Transcription of the full listing is required, character for character.

'''

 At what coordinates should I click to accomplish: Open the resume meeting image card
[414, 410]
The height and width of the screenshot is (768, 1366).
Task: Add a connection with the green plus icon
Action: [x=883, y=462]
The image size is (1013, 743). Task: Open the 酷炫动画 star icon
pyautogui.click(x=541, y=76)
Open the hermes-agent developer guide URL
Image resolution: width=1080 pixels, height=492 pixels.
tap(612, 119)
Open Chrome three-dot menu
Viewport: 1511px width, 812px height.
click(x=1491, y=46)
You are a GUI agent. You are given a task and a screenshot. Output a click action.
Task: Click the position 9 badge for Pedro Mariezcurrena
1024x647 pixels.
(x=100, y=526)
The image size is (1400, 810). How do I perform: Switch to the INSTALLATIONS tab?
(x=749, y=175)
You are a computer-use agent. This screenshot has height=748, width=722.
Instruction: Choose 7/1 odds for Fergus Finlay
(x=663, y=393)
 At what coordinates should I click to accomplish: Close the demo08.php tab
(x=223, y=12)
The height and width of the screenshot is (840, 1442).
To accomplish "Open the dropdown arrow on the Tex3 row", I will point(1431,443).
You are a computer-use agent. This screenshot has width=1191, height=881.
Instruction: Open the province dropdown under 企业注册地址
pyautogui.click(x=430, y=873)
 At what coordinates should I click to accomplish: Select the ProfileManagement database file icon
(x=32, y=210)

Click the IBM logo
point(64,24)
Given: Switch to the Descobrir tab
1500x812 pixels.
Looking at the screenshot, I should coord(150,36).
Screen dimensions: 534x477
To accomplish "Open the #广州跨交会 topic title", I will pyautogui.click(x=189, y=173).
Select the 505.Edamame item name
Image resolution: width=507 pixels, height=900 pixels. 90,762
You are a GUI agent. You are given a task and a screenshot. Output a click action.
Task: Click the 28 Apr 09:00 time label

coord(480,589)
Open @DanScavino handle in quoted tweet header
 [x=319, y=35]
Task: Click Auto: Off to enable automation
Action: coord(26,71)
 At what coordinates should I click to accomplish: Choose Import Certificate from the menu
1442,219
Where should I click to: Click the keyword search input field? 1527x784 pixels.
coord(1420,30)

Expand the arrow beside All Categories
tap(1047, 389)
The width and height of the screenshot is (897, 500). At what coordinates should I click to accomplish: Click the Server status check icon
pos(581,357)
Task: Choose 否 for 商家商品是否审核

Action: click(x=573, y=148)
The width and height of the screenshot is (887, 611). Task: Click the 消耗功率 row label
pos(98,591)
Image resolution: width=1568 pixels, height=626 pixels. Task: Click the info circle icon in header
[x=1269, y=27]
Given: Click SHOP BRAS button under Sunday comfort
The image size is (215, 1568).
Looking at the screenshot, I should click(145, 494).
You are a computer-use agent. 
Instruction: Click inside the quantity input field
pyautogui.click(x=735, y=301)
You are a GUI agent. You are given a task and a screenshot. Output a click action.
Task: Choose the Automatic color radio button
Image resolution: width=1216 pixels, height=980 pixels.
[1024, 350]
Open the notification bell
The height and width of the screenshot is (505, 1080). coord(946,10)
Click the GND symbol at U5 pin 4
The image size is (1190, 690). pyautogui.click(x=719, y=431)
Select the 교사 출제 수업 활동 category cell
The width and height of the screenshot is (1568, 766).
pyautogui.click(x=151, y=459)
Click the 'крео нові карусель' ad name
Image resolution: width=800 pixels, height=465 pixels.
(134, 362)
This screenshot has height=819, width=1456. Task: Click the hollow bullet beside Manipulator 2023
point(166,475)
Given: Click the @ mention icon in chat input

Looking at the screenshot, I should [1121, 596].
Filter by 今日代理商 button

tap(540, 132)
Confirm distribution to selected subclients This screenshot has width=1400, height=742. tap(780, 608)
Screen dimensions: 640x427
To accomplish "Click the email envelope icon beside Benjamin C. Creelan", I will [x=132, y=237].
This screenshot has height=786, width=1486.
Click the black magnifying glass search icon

'''

Reply to the exercise
 At what coordinates should I click to accomplish: Open the resume meeting image card
[414, 410]
The height and width of the screenshot is (768, 1366).
Task: Add a connection with the green plus icon
Action: [x=883, y=462]
The image size is (1013, 743). Task: Open the 酷炫动画 star icon
pyautogui.click(x=541, y=76)
Open the hermes-agent developer guide URL
Image resolution: width=1080 pixels, height=492 pixels.
tap(612, 119)
Open Chrome three-dot menu
Viewport: 1511px width, 812px height.
click(x=1491, y=46)
You are a GUI agent. You are given a task and a screenshot. Output a click action.
Task: Click the position 9 badge for Pedro Mariezcurrena
1024x647 pixels.
(x=100, y=526)
The image size is (1400, 810). How do I perform: Switch to the INSTALLATIONS tab?
(x=749, y=175)
You are a computer-use agent. This screenshot has height=748, width=722.
Instruction: Choose 7/1 odds for Fergus Finlay
(x=663, y=393)
 At what coordinates should I click to accomplish: Close the demo08.php tab
(x=223, y=12)
The height and width of the screenshot is (840, 1442).
To accomplish "Open the dropdown arrow on the Tex3 row", I will point(1431,443).
You are a computer-use agent. This screenshot has width=1191, height=881.
Instruction: Open the province dropdown under 企业注册地址
pyautogui.click(x=430, y=873)
 At what coordinates should I click to accomplish: Select the ProfileManagement database file icon
(x=32, y=210)

Click the IBM logo
point(64,24)
Given: Switch to the Descobrir tab
1500x812 pixels.
Looking at the screenshot, I should coord(150,36).
Screen dimensions: 534x477
To accomplish "Open the #广州跨交会 topic title", I will pyautogui.click(x=189, y=173).
Select the 505.Edamame item name
Image resolution: width=507 pixels, height=900 pixels. 90,762
You are a GUI agent. You are given a task and a screenshot. Output a click action.
Task: Click the 28 Apr 09:00 time label

coord(480,589)
Open @DanScavino handle in quoted tweet header
 [x=319, y=35]
Task: Click Auto: Off to enable automation
Action: coord(26,71)
 At what coordinates should I click to accomplish: Choose Import Certificate from the menu
1442,219
Where should I click to: Click the keyword search input field? 1527x784 pixels.
coord(1420,30)

Expand the arrow beside All Categories
tap(1047, 389)
The width and height of the screenshot is (897, 500). At what coordinates should I click to accomplish: Click the Server status check icon
pos(581,357)
Task: Choose 否 for 商家商品是否审核

Action: click(x=573, y=148)
The width and height of the screenshot is (887, 611). Task: Click the 消耗功率 row label
pos(98,591)
Image resolution: width=1568 pixels, height=626 pixels. Task: Click the info circle icon in header
[x=1269, y=27]
Given: Click SHOP BRAS button under Sunday comfort
The image size is (215, 1568).
Looking at the screenshot, I should click(145, 494).
You are a computer-use agent. 
Instruction: Click inside the quantity input field
pyautogui.click(x=735, y=301)
You are a GUI agent. You are given a task and a screenshot. Output a click action.
Task: Choose the Automatic color radio button
Image resolution: width=1216 pixels, height=980 pixels.
[1024, 350]
Open the notification bell
The height and width of the screenshot is (505, 1080). coord(946,10)
Click the GND symbol at U5 pin 4
The image size is (1190, 690). pyautogui.click(x=719, y=431)
Select the 교사 출제 수업 활동 category cell
The width and height of the screenshot is (1568, 766).
pyautogui.click(x=151, y=459)
Click the 'крео нові карусель' ad name
Image resolution: width=800 pixels, height=465 pixels.
(134, 362)
This screenshot has height=819, width=1456. Task: Click the hollow bullet beside Manipulator 2023
point(166,475)
Given: Click the @ mention icon in chat input

Looking at the screenshot, I should [1121, 596].
Filter by 今日代理商 button

tap(540, 132)
Confirm distribution to selected subclients This screenshot has width=1400, height=742. tap(780, 608)
Screen dimensions: 640x427
To accomplish "Click the email envelope icon beside Benjamin C. Creelan", I will [x=132, y=237].
This screenshot has height=786, width=1486.
Click the black magnifying glass search icon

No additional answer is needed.